It sounds like the setup of one of those cheesy SyFy Channel movies featuring sharks, tornadoes, and all manner of mutant and/or cyborg airborne seas creatures. But, alas, Lobster versus Right Whale isn’t nearly as goofy.
No, the waters off the coast of Maine have long been treated like a productive gold rush stream, with entire communities existing for the sole purpose of bringing back from the sea one of the most delectable creatures on the planet: The Maine Lobster.
But the longstanding and economically vital industry has come under attack, as environmental stewardship groups continue to pressure retailers to drop the product on account of their concerns over the Right Whale population in the area. (Mind you, there is exactly zero documented evidence of a Right Whale ever dying on account of an encounter with lobster fishing gear).

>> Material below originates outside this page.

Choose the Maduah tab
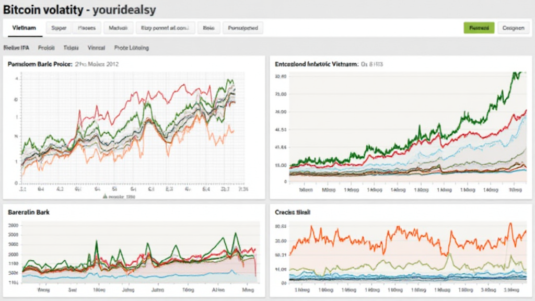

This week, the lobstermen are celebrating.
Lobsterman Curt Brown had already logged a full day on the water by the time he pulled up to a fishing wharf just blocks from downtown Portland restaurants bustling with lunchtime diners.

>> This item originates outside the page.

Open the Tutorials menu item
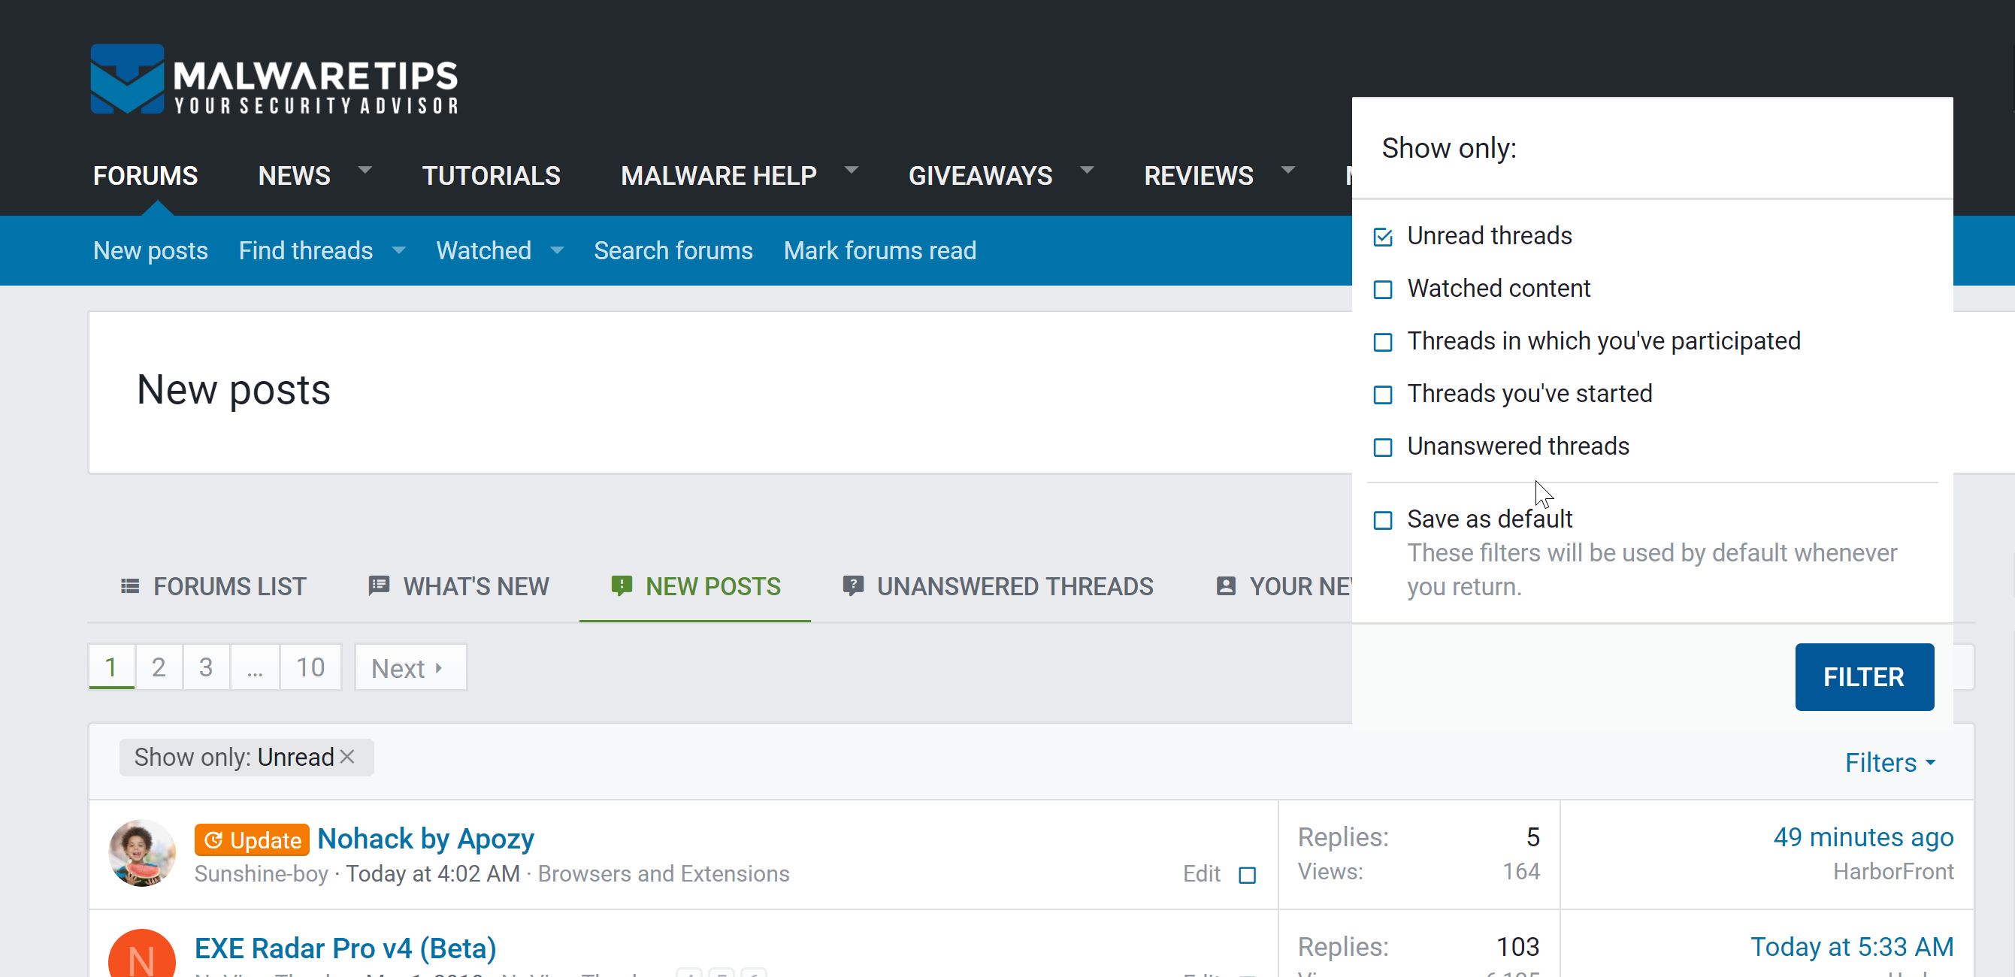This screenshot has height=977, width=2015. [490, 175]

The 250 to 300 pounds of lobster he had hauled up from the cold Maine waters could land on a plate just up the street – or in a restaurant on the other side of the globe. And on this chilly December day, Brown was feeling more hopeful about the prospects for Maine’s iconic lobster industry.
“I think our industry, for the first time in a long time, can see a ray of sunshine and feel optimistic that the hard work we have been doing is being recognized,” Brown said.
The optimism was well warranted.
Just a day earlier, the lobster industry had received welcome news in the fishery’s years-long battle with environmental groups over protections for the endangered North Atlantic right whale.
The state’s congressional delegation – which has locked arms with Maine’s billion-dollar lobster industry – had pulled off a procedural end-run by inserting a 6-year delay on new federal fishing regulations into a $1.7 trillion spending bill.
For Maine’s 5,000 licensed commercial lobstermen, it meant a reprieve from rules that they warned could destroy their industry – and decimate coastal communities – by forcing them off the water in some areas for months at a time and eliminating the vertical lines of rope connecting a string of traps on the bottom to a buoy on the surface. Those lines can become wrapped around whales’ fins or lodged in their mouths. But “ropeless” fishing gear, which relies on technology to allow fishermen to call a trap up to the surface, is still in development and is not available on a wide scale commercially.
To that we say cheers, and please pass the butter.